I see errors from the compiler like: "Warning: File 'main.c' has modification time in the future." and "Warning: Clock skew detected. Your build may be incomplete.'
I have already ruled out obvious sources of time stamp mismatch, such as DST, NFS, and CVS. In other words, the problem was not isolated to the weekend of the daylight savings time changeover, I am not building over a network file system of any kind (all files are local to the boot drive), and I am not using CVS to update the files before or during the build.
What's really strange is that the time differences reported are only about 2 minutes, not 1 hour (as might be explained by DST). Sometimes, if I wait the two minutes for the existing files to catch up with the real time, the build completes normally.
An obvious thing to try is to Rebuild, but this still sometimes results in new error messages of the exact same nature, although it often works.

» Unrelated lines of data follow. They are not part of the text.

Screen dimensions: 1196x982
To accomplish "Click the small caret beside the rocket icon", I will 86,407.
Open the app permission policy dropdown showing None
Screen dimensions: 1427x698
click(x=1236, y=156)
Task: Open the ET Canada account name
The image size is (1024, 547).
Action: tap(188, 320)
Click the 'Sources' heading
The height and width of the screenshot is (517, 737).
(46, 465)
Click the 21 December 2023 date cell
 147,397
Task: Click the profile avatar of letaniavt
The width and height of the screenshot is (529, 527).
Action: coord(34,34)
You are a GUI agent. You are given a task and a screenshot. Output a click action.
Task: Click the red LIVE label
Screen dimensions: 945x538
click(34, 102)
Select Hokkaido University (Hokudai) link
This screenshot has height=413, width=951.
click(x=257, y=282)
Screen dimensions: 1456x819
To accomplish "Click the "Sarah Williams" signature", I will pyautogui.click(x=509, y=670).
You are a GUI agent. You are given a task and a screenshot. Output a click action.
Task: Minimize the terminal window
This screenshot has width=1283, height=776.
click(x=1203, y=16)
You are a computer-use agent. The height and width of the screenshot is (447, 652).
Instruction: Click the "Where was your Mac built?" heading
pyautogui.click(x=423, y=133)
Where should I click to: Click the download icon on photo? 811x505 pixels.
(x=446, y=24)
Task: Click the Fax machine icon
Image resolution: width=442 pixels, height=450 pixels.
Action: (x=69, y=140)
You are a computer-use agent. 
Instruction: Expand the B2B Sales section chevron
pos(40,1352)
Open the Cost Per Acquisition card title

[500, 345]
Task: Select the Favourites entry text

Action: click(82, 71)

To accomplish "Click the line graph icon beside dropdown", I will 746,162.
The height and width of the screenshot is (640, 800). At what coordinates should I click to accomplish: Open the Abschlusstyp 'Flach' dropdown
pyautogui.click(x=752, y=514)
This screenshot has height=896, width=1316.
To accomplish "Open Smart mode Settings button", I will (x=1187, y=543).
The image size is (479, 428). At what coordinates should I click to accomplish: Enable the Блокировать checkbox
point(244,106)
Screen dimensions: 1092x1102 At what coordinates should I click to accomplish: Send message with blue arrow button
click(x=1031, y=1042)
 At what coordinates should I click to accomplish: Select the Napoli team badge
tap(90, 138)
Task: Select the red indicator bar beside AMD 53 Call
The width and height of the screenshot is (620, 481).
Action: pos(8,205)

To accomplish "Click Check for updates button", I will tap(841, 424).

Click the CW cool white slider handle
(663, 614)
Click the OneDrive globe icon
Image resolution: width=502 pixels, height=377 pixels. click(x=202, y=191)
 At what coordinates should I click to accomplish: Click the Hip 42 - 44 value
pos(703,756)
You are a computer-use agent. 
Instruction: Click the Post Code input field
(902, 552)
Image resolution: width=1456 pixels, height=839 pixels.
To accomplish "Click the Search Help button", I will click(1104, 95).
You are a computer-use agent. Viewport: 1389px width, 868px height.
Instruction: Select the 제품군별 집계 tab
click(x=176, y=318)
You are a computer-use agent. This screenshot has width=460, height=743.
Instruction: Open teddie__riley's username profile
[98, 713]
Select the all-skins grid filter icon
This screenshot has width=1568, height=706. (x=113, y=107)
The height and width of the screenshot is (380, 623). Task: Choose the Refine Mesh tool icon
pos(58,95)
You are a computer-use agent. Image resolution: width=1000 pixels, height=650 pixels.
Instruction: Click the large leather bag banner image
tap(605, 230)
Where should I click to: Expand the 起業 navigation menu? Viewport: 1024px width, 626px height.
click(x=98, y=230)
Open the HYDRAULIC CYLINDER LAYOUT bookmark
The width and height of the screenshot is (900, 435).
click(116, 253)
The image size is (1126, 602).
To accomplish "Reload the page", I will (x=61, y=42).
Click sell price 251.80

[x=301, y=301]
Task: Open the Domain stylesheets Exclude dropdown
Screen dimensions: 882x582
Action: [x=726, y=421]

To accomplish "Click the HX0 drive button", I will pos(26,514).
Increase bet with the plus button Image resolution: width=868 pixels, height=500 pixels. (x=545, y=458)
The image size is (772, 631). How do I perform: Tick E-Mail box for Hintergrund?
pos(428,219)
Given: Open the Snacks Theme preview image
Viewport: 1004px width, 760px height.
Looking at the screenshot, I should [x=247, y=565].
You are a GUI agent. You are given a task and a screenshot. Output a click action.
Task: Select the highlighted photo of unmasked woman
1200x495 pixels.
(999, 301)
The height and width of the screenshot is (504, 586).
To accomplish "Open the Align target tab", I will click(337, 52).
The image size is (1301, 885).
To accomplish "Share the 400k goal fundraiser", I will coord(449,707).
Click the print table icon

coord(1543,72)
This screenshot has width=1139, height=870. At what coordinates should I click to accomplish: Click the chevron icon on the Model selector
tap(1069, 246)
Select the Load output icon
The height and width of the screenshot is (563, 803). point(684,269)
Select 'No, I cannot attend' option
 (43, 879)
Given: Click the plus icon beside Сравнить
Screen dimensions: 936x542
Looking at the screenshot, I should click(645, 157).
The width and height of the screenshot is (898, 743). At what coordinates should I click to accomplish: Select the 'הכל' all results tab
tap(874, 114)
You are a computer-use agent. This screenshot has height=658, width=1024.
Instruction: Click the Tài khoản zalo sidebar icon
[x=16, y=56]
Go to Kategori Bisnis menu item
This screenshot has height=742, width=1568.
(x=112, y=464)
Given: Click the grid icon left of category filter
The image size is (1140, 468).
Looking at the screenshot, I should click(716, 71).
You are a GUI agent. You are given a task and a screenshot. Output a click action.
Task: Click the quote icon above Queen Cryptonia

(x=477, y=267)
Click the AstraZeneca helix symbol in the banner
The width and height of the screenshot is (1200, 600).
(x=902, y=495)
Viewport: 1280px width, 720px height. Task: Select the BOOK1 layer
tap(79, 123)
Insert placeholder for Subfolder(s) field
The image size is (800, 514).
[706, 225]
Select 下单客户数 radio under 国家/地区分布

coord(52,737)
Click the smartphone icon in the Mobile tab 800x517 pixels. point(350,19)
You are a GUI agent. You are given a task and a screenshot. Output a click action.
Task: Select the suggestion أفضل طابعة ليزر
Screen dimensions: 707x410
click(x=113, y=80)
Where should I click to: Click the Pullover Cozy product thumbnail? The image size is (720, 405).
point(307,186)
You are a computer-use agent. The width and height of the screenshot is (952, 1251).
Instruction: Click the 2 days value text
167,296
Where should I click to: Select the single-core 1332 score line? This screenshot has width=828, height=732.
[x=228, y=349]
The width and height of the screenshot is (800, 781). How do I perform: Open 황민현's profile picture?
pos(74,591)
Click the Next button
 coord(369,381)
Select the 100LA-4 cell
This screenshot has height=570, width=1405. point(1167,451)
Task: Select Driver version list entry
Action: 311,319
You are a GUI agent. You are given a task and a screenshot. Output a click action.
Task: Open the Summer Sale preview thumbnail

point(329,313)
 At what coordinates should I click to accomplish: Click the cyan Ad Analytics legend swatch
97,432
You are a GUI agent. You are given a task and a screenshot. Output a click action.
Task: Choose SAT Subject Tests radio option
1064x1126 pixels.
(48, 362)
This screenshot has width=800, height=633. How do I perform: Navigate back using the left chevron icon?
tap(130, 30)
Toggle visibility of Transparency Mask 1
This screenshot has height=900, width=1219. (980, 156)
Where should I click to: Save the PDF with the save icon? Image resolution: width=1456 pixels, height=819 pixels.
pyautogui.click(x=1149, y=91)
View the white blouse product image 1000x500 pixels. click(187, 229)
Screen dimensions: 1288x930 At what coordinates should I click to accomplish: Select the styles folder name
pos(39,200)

Can anyone suggest a permanent fix?
Searching online reveals many potential sources of the problem, most of which I have already ruled out, and none of which seem entirely conclusive.
One article from bug-make on The Mail Archive titled "Skew time" suggests that the error was introduced with make-3.79, and that reverting to make-3.78.1 corrected the issue (but I'm not willing to attempt mixing my own build of the CCSv4 tools, so I look to TI to provide any such correction in an update). It is apparent that CCS is not the only tool suffering from this problem.
Another article suggests that certain features of the author's dual core AMD64 CPU may be causing the system kernel to calculate the time stamps incorrectly when the CPU frequency is dropped to conserve power. But that's a Linux comment and I'm running XP. I only use XP for the purpose of running CCSv4, so it's beyond my skill set to correct potential operating system bugs which affect file system time stamps. I also don't envy TI if this turns out to be a bug in XP.
Again, I just want a simple fix from TI that will allow me to get back to unencumbered DSP development!